▸ **Given task 1**
Retype the passage from the bird dog thread below, starting at "My two are from" and ending at "a hardness test.".

I forgot to add just a little tidbit. I liked getting my dog as the snow was starting to fly last year (late November). During the winter and his real young months I could really focus on obedience training in the house along with socialization with other dogs and kids. Once he was ready for birds there was still snow on the ground, but the winter season was almost over. This set him up nicely for summer training, and therefore brought him into his first season at just under a year old with a lot of planted birds and field work under his nose already. Just a good for thought...


----------



## fowl (Feb 15, 2003)

My current 5.5 year old GSP is out of Crosswind Kennels. Got him as a pup in November. Worked on obedience, socialization, etc through the winter. Worked into birds, gun intro, etc spring, summer, then on wild birds late summer. He was pointing grouse and woodcock his first season at just over a year old. In his prime now and a joy to hunt behind. Cut him loose and follow him to the birds.


----------



## birdhntr (Jan 25, 2014)

My two are from bluebriar kennels.Chris has great dogs also.He trials gsp's as well.My two don't tangle with trash.Gsp's were originally designed to be fur and feather dogs.(The poachers dog).lol smaller dogs tend to not contest trash.My 70 male would with no fear.Strong with hardness in his bloodline.Never again will I go that route as he is fearless and won't even flinch on a boar ****.He knows what he's doing and it's over in seconds.Strong German bloodline and he definitely could pass a hardness test.


----------



## VstarBR (Dec 15, 2010)

I have a 2.5 year old from Flying M up by oscoda. I love him. He’s good in the house, good with my kid, good on upland and has a retrieve drive that won’t stop. He is a little larger than most bird dog breeds at 70 pounds, but I grew up with Labs and I hate having to bend over to pet a dog.


----------



## Trophy Specialist (Nov 30, 2001)

Mike da Carpenter said:


> Its looking like we will be getting another dog, and I’m doing the required research now to make the correct decision. Probably won’t happen till the snow is gone, which gives me plenty of time to find one that suits the family well.

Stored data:
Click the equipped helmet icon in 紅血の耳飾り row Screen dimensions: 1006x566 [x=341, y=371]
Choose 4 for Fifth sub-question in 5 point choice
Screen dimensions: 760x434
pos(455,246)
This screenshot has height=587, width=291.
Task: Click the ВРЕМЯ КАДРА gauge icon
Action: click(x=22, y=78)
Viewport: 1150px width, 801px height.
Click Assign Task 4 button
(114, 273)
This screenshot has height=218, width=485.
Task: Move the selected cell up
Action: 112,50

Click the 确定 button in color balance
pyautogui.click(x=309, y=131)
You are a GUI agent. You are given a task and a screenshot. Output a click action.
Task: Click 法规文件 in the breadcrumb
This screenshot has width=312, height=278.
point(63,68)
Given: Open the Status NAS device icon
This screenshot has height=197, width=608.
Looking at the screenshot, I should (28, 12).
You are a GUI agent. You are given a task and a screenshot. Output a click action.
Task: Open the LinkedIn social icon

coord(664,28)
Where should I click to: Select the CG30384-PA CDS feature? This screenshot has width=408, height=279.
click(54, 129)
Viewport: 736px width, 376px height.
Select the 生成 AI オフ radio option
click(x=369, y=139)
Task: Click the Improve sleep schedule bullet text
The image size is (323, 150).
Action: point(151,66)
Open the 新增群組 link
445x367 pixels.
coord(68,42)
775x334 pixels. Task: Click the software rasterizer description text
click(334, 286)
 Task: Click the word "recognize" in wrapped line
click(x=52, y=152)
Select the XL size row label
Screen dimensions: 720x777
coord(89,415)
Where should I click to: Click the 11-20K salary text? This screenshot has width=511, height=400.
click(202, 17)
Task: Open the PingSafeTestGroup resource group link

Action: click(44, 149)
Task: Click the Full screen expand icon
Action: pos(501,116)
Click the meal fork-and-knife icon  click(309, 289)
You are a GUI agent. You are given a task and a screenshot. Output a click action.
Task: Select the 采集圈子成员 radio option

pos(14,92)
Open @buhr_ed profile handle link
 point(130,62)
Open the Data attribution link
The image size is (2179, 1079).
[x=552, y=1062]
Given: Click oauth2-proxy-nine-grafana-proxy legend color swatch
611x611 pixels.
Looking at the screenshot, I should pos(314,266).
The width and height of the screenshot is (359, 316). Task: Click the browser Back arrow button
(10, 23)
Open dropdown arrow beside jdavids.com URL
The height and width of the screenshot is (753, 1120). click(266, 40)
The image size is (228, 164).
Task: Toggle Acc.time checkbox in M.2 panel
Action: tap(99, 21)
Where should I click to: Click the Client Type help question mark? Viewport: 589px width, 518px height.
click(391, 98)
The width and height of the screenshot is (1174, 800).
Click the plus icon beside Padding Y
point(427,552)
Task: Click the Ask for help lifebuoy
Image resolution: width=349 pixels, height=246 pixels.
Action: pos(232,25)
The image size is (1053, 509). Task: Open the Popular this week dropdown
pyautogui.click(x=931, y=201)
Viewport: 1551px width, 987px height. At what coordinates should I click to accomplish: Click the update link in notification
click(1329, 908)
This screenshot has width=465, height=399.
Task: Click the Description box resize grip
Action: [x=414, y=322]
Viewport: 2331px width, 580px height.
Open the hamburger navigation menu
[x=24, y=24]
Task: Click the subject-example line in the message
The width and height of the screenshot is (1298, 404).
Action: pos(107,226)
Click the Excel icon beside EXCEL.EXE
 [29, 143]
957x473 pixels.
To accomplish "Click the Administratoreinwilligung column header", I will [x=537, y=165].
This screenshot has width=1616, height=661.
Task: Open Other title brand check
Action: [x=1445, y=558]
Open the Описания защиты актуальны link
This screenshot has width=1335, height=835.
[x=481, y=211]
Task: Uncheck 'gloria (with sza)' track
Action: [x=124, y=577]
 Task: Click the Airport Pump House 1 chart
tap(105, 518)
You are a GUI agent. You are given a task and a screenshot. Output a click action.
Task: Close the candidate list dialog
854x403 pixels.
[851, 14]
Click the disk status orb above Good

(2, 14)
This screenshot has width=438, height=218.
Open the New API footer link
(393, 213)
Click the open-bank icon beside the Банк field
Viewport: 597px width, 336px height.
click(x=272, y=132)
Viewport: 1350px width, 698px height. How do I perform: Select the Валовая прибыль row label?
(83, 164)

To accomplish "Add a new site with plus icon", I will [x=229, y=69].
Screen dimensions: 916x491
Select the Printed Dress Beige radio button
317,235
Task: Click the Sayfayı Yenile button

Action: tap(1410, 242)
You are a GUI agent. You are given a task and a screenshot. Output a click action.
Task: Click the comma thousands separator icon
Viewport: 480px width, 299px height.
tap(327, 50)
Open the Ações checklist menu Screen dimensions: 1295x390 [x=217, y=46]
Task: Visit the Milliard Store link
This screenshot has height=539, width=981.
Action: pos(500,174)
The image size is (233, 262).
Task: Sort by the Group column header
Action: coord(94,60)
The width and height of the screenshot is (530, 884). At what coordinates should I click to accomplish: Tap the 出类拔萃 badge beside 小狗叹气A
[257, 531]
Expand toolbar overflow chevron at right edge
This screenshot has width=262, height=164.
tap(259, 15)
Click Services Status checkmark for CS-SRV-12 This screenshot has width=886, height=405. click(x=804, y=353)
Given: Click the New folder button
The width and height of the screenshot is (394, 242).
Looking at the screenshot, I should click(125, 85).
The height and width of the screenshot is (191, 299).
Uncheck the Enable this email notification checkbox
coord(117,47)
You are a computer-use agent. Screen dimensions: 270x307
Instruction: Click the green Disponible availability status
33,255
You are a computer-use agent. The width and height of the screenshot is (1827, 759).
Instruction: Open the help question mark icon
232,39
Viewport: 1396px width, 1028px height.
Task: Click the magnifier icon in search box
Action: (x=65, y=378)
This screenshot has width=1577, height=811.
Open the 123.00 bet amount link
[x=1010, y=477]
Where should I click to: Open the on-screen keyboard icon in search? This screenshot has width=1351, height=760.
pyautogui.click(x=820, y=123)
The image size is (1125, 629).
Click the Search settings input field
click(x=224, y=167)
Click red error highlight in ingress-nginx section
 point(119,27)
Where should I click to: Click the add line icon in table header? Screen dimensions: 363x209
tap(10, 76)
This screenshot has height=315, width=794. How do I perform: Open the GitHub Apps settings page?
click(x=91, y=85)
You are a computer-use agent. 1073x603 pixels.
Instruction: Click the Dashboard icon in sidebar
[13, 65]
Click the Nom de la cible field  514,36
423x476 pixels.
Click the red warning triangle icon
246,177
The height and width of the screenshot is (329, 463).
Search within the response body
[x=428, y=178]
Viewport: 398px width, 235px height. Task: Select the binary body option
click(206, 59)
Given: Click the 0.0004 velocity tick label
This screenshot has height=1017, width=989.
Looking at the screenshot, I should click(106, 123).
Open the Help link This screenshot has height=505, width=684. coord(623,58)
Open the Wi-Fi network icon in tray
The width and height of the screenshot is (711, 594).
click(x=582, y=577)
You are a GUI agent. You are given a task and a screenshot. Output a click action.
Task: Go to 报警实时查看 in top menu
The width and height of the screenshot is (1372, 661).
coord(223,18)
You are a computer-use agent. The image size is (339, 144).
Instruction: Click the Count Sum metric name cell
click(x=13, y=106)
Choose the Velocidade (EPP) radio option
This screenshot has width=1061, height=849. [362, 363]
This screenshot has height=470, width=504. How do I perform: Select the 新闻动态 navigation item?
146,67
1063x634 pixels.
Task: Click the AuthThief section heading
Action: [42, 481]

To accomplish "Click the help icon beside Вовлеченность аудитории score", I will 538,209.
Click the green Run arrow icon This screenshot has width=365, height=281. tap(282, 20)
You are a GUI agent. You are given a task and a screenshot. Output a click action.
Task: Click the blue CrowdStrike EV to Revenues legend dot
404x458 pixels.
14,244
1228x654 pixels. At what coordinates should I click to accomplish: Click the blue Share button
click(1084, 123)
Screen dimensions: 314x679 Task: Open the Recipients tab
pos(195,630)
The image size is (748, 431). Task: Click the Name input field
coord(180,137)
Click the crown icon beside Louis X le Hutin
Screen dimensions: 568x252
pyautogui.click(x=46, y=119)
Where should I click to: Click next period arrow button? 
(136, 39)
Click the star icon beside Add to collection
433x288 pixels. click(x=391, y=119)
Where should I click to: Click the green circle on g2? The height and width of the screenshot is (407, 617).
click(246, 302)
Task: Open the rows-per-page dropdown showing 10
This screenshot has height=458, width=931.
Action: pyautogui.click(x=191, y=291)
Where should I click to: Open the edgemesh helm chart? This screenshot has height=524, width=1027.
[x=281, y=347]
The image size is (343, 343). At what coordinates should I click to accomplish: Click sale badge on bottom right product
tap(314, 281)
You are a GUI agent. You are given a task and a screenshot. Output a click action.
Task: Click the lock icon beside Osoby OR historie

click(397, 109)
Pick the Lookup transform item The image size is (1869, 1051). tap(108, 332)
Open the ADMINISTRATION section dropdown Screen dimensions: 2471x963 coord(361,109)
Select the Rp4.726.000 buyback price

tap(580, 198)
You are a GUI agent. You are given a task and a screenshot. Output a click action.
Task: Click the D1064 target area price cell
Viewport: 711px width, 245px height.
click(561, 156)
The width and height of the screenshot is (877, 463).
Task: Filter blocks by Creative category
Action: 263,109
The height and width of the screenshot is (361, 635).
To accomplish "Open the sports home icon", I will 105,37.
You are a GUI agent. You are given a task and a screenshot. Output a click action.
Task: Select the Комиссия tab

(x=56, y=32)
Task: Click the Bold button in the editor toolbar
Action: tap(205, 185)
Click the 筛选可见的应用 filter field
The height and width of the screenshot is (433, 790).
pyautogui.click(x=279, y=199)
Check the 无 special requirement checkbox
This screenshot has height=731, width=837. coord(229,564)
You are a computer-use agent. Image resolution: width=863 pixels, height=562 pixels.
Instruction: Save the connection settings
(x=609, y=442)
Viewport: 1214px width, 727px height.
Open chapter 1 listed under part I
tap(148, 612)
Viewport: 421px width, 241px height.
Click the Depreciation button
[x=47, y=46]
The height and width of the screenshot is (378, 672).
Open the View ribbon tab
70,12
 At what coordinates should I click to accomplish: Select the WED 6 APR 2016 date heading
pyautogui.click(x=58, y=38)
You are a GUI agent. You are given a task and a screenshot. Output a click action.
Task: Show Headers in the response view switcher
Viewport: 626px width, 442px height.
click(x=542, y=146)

▸ **Given task 2**
Gather every line of the records above that contains the word "blue". Case counts.

▸ **Final result 1**
My two are from bluebriar kennels.Chris has great dogs also.He trials gsp's as well.My two don't tangle with trash.Gsp's were originally designed to be fur and feather dogs.(The poachers dog).lol smaller dogs tend to not contest trash.My 70 male would with no fear.Strong with hardness in his bloodline.Never again will I go that route as he is fearless and won't even flinch on a boar ****.He knows what he's doing and it's over in seconds.Strong German bloodline and he definitely could pass a hardness test.

▸ **Final result 2**
Task: Click the blue CrowdStrike EV to Revenues legend dot
1228x654 pixels. At what coordinates should I click to accomplish: Click the blue Share button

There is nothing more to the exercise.